The data below is to be returned in full and exactly.
(Given records begins)
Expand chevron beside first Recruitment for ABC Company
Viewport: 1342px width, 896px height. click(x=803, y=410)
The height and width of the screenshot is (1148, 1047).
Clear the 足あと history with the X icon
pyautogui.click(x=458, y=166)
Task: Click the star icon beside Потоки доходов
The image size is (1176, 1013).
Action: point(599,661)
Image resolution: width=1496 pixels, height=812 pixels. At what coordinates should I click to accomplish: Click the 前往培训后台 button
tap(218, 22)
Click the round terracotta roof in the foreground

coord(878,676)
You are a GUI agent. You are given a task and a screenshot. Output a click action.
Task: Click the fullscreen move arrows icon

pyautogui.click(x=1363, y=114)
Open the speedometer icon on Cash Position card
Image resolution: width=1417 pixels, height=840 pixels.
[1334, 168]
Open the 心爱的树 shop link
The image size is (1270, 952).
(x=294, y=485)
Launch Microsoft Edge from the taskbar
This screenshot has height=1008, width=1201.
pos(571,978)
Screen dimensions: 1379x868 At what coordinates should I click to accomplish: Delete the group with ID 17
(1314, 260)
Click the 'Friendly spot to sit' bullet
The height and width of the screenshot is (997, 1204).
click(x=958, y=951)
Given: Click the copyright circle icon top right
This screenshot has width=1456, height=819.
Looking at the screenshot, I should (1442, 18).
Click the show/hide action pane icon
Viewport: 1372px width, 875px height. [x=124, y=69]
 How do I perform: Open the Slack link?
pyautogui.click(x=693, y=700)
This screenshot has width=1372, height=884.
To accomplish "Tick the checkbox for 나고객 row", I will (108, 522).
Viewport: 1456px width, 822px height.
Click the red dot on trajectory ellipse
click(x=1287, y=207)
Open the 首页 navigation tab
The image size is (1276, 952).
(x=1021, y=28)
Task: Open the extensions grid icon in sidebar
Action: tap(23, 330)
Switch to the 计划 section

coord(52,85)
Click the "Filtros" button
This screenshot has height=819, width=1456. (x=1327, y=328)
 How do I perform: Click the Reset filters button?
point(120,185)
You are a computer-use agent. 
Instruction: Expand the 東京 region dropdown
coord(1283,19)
(Given records ends)
→ **Exercise answer**:
Expand chevron beside first Recruitment for ABC Company
Viewport: 1342px width, 896px height. click(x=803, y=410)
The height and width of the screenshot is (1148, 1047).
Clear the 足あと history with the X icon
pyautogui.click(x=458, y=166)
Task: Click the star icon beside Потоки доходов
The image size is (1176, 1013).
Action: point(599,661)
Image resolution: width=1496 pixels, height=812 pixels. At what coordinates should I click to accomplish: Click the 前往培训后台 button
tap(218, 22)
Click the round terracotta roof in the foreground

coord(878,676)
You are a GUI agent. You are given a task and a screenshot. Output a click action.
Task: Click the fullscreen move arrows icon

pyautogui.click(x=1363, y=114)
Open the speedometer icon on Cash Position card
Image resolution: width=1417 pixels, height=840 pixels.
[1334, 168]
Open the 心爱的树 shop link
The image size is (1270, 952).
(x=294, y=485)
Launch Microsoft Edge from the taskbar
This screenshot has height=1008, width=1201.
pos(571,978)
Screen dimensions: 1379x868 At what coordinates should I click to accomplish: Delete the group with ID 17
(1314, 260)
Click the 'Friendly spot to sit' bullet
The height and width of the screenshot is (997, 1204).
click(x=958, y=951)
Given: Click the copyright circle icon top right
This screenshot has width=1456, height=819.
Looking at the screenshot, I should (1442, 18).
Click the show/hide action pane icon
Viewport: 1372px width, 875px height. [x=124, y=69]
 How do I perform: Open the Slack link?
pyautogui.click(x=693, y=700)
This screenshot has width=1372, height=884.
To accomplish "Tick the checkbox for 나고객 row", I will (108, 522).
Viewport: 1456px width, 822px height.
Click the red dot on trajectory ellipse
click(x=1287, y=207)
Open the 首页 navigation tab
The image size is (1276, 952).
(x=1021, y=28)
Task: Open the extensions grid icon in sidebar
Action: tap(23, 330)
Switch to the 计划 section

coord(52,85)
Click the "Filtros" button
This screenshot has height=819, width=1456. (x=1327, y=328)
 How do I perform: Click the Reset filters button?
point(120,185)
You are a computer-use agent. 
Instruction: Expand the 東京 region dropdown
coord(1283,19)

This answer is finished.